Dr Pratt should be invited here to present to ITLF, methinks.
Thinking more about this, I wonder if UEA have stumbled on a new model for on-line encyclopedia. As Wikipedia becomes increasingly organised, university contributions must be a beguiling way of combining the open-spirit of Wikipedia with a quality standard/certification. Universities bring the quality standards for free. Hooking them into the generation of a worldwide encyclopedia, might be very interesting ...
Unipedia, anyone?
Acapedia? Academia?
Aside from group work, it does have an interesting implication on academic referencing.
How do you reference your work, when the sources are dynamic? The source the tutor sees could easily have changed beyond recognition from the source you used!

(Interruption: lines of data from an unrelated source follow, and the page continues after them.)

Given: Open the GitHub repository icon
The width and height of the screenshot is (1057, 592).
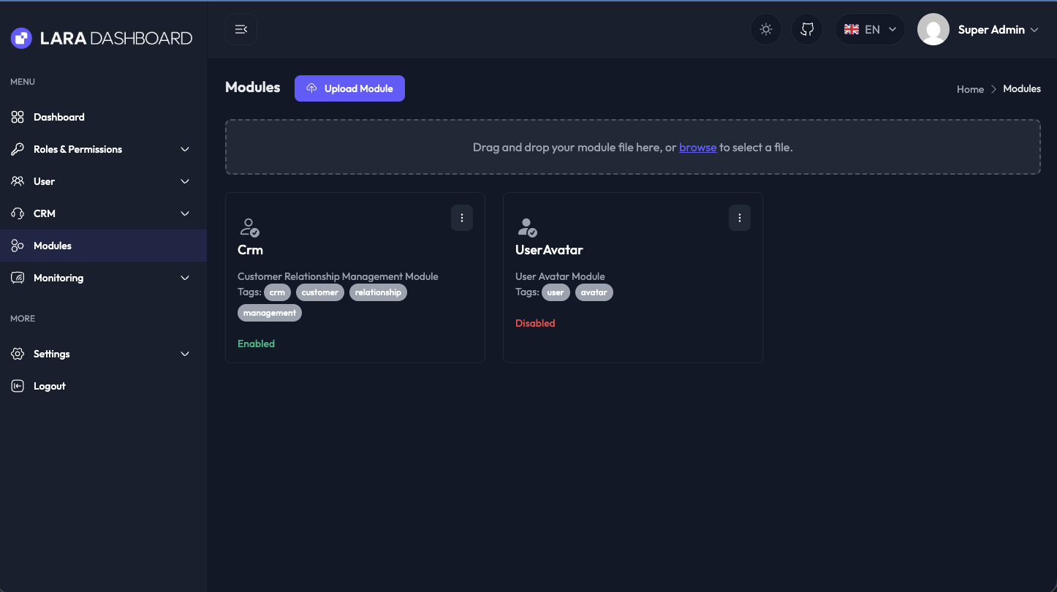Looking at the screenshot, I should coord(807,29).
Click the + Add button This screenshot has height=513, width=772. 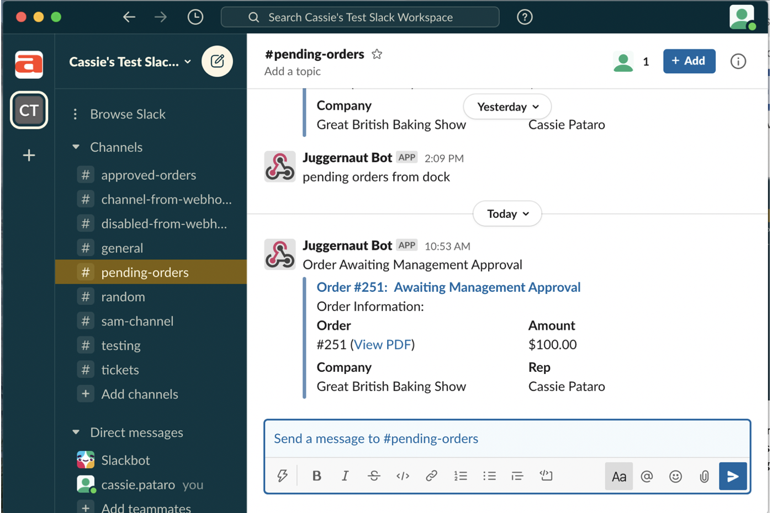689,61
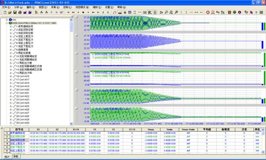Click the stop playback square button
Viewport: 266px width, 160px height.
(83, 12)
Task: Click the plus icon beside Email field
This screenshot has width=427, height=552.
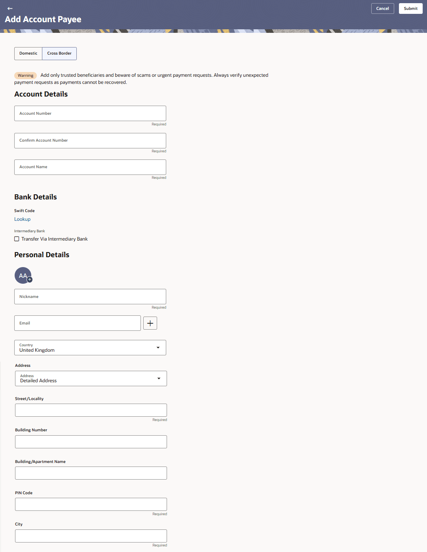Action: coord(150,323)
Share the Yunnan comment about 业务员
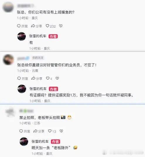Viewport: 145px width, 157px height. [37, 79]
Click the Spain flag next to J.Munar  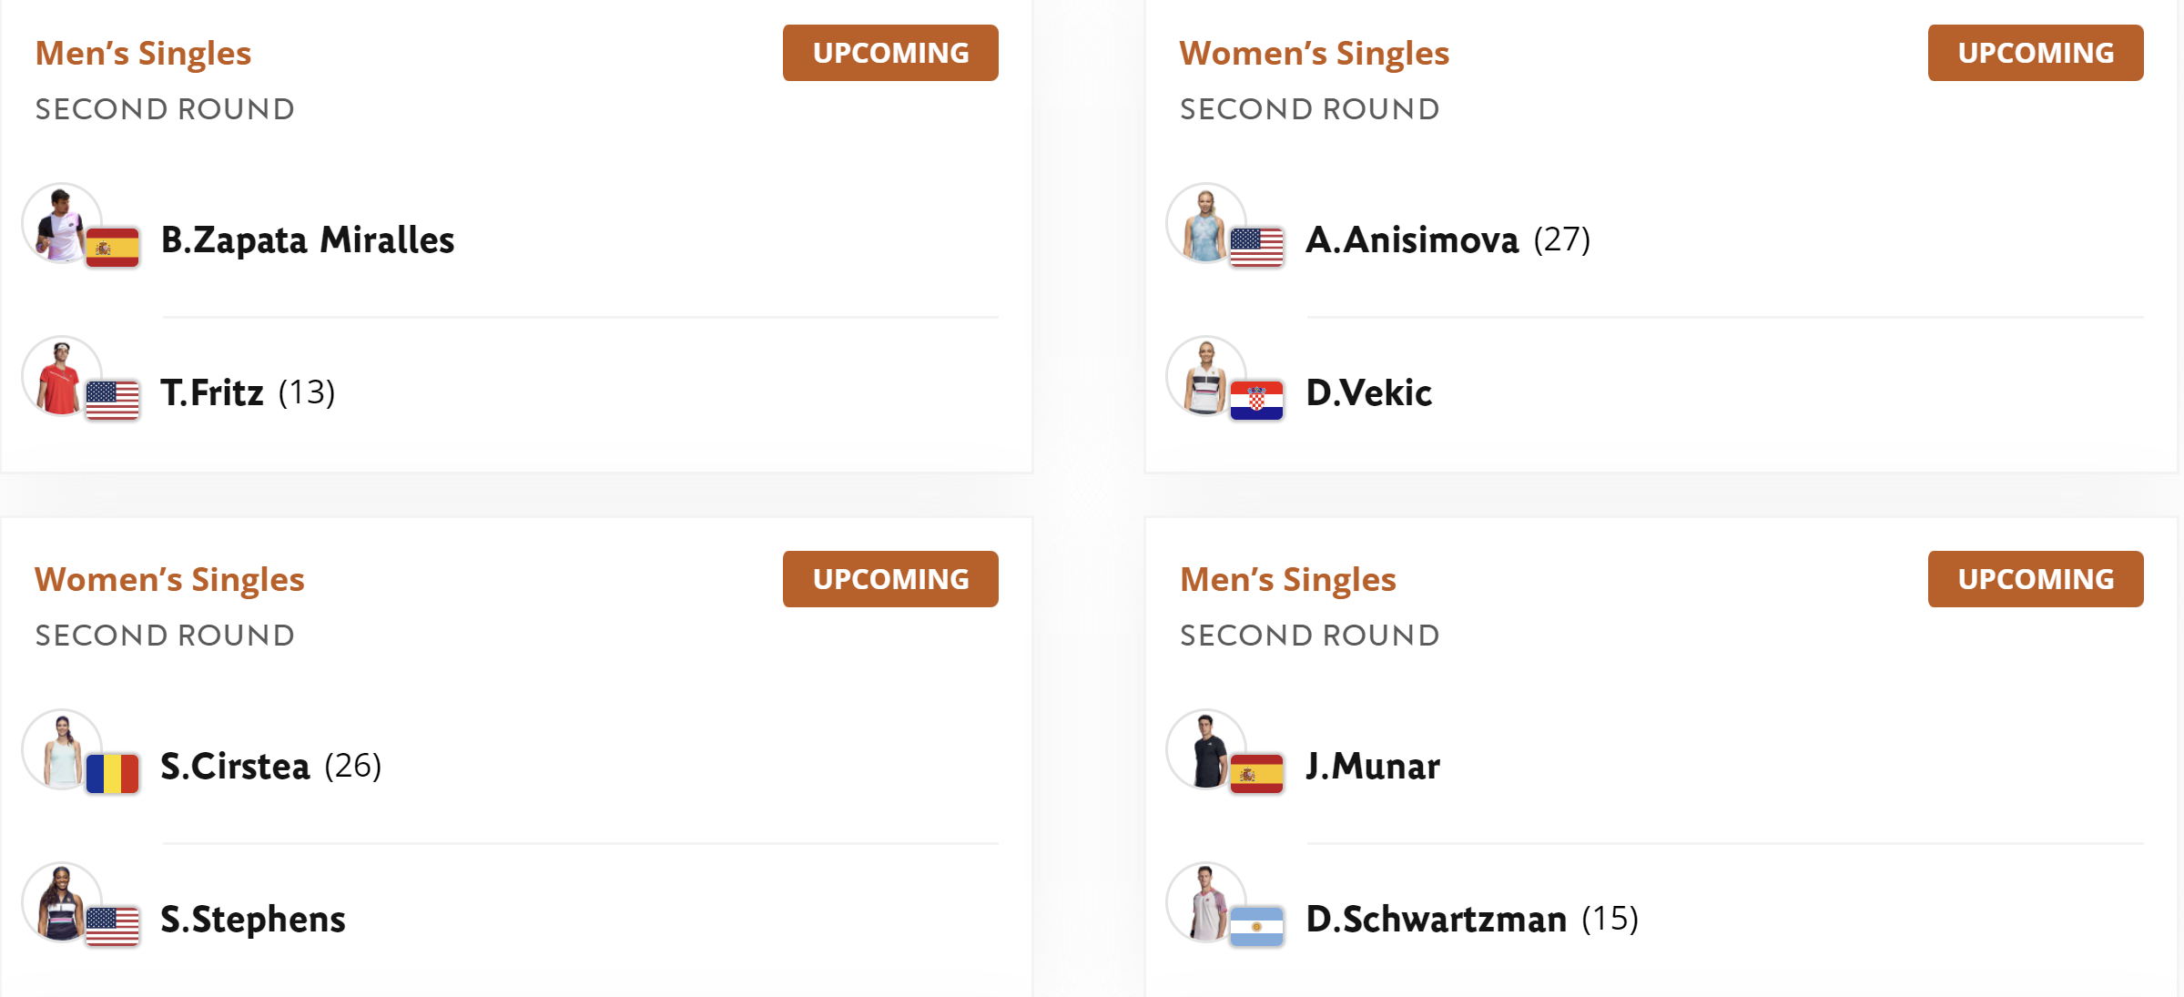1256,774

Or morphed to mirror your work, leading to a fun argument about who plagiarised who.
As an alumni of UEA I can confirm two things: firstly, it is not ‘a former poly’ (I have to do this a lot, so best get it out the way now); secondly, its motto is “Do Differently”, and this would be another example of how they live up to it.
I also have to say I like the idea of ‘Unipedia’ or some such site, as it would somehow carry more gravitas than a site with no guarantor.
But perhaps this is my own risk aversion demonstrating a need for stronger evidence that a bunch of people think this is the way it is.
Perhaps I need to find religion! (or fairytales & myths, as my Irish housemate would say)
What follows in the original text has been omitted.